> _AIM_: Copy the following lines without any changes.

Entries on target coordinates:
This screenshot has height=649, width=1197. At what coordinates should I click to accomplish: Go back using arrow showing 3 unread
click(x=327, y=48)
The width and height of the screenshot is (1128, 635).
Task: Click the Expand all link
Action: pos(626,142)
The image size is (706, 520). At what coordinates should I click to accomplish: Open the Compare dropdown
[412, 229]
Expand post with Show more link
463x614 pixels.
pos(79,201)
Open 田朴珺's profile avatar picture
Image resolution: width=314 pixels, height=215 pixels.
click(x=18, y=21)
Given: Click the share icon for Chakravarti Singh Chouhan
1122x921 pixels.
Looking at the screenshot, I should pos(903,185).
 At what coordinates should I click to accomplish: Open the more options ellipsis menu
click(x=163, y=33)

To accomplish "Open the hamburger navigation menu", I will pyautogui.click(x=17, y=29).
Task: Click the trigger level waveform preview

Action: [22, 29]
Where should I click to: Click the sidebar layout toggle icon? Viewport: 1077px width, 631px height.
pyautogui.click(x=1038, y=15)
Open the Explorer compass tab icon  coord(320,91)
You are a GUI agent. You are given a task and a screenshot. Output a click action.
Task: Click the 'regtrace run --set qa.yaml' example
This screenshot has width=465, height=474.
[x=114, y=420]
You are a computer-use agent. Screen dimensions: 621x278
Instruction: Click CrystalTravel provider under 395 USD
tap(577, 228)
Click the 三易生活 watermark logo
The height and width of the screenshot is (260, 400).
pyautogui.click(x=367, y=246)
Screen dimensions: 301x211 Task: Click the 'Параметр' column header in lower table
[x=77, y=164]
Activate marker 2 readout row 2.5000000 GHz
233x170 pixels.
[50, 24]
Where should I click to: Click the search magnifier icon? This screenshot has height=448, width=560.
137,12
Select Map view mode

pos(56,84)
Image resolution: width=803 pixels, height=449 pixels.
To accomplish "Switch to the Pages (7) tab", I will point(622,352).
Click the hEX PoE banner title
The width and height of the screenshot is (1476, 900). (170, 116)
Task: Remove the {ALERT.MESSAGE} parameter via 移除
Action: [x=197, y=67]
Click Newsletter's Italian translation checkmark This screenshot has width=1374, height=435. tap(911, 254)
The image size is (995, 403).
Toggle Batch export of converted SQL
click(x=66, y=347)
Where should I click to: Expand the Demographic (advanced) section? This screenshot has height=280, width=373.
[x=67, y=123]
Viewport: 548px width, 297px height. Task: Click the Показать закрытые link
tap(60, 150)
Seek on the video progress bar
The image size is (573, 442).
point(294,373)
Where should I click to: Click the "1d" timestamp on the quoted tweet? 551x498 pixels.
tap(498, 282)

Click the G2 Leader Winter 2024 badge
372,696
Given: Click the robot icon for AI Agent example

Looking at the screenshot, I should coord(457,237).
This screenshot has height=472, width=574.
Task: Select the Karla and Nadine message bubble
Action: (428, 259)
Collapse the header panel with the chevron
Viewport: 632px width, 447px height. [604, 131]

> _TASK RESPONSE_:
This screenshot has height=649, width=1197. At what coordinates should I click to accomplish: Go back using arrow showing 3 unread
click(x=327, y=48)
The width and height of the screenshot is (1128, 635).
Task: Click the Expand all link
Action: pos(626,142)
The image size is (706, 520). At what coordinates should I click to accomplish: Open the Compare dropdown
[412, 229]
Expand post with Show more link
463x614 pixels.
pos(79,201)
Open 田朴珺's profile avatar picture
Image resolution: width=314 pixels, height=215 pixels.
click(x=18, y=21)
Given: Click the share icon for Chakravarti Singh Chouhan
1122x921 pixels.
Looking at the screenshot, I should pos(903,185).
 At what coordinates should I click to accomplish: Open the more options ellipsis menu
click(x=163, y=33)

To accomplish "Open the hamburger navigation menu", I will pyautogui.click(x=17, y=29).
Task: Click the trigger level waveform preview

Action: [22, 29]
Where should I click to: Click the sidebar layout toggle icon? Viewport: 1077px width, 631px height.
pyautogui.click(x=1038, y=15)
Open the Explorer compass tab icon  coord(320,91)
You are a GUI agent. You are given a task and a screenshot. Output a click action.
Task: Click the 'regtrace run --set qa.yaml' example
This screenshot has width=465, height=474.
[x=114, y=420]
You are a computer-use agent. Screen dimensions: 621x278
Instruction: Click CrystalTravel provider under 395 USD
tap(577, 228)
Click the 三易生活 watermark logo
The height and width of the screenshot is (260, 400).
pyautogui.click(x=367, y=246)
Screen dimensions: 301x211 Task: Click the 'Параметр' column header in lower table
[x=77, y=164]
Activate marker 2 readout row 2.5000000 GHz
233x170 pixels.
[50, 24]
Where should I click to: Click the search magnifier icon? This screenshot has height=448, width=560.
137,12
Select Map view mode

pos(56,84)
Image resolution: width=803 pixels, height=449 pixels.
To accomplish "Switch to the Pages (7) tab", I will point(622,352).
Click the hEX PoE banner title
The width and height of the screenshot is (1476, 900). (170, 116)
Task: Remove the {ALERT.MESSAGE} parameter via 移除
Action: [x=197, y=67]
Click Newsletter's Italian translation checkmark This screenshot has width=1374, height=435. tap(911, 254)
The image size is (995, 403).
Toggle Batch export of converted SQL
click(x=66, y=347)
Where should I click to: Expand the Demographic (advanced) section? This screenshot has height=280, width=373.
[x=67, y=123]
Viewport: 548px width, 297px height. Task: Click the Показать закрытые link
tap(60, 150)
Seek on the video progress bar
The image size is (573, 442).
point(294,373)
Where should I click to: Click the "1d" timestamp on the quoted tweet? 551x498 pixels.
tap(498, 282)

Click the G2 Leader Winter 2024 badge
372,696
Given: Click the robot icon for AI Agent example

Looking at the screenshot, I should coord(457,237).
This screenshot has height=472, width=574.
Task: Select the Karla and Nadine message bubble
Action: (428, 259)
Collapse the header panel with the chevron
Viewport: 632px width, 447px height. [604, 131]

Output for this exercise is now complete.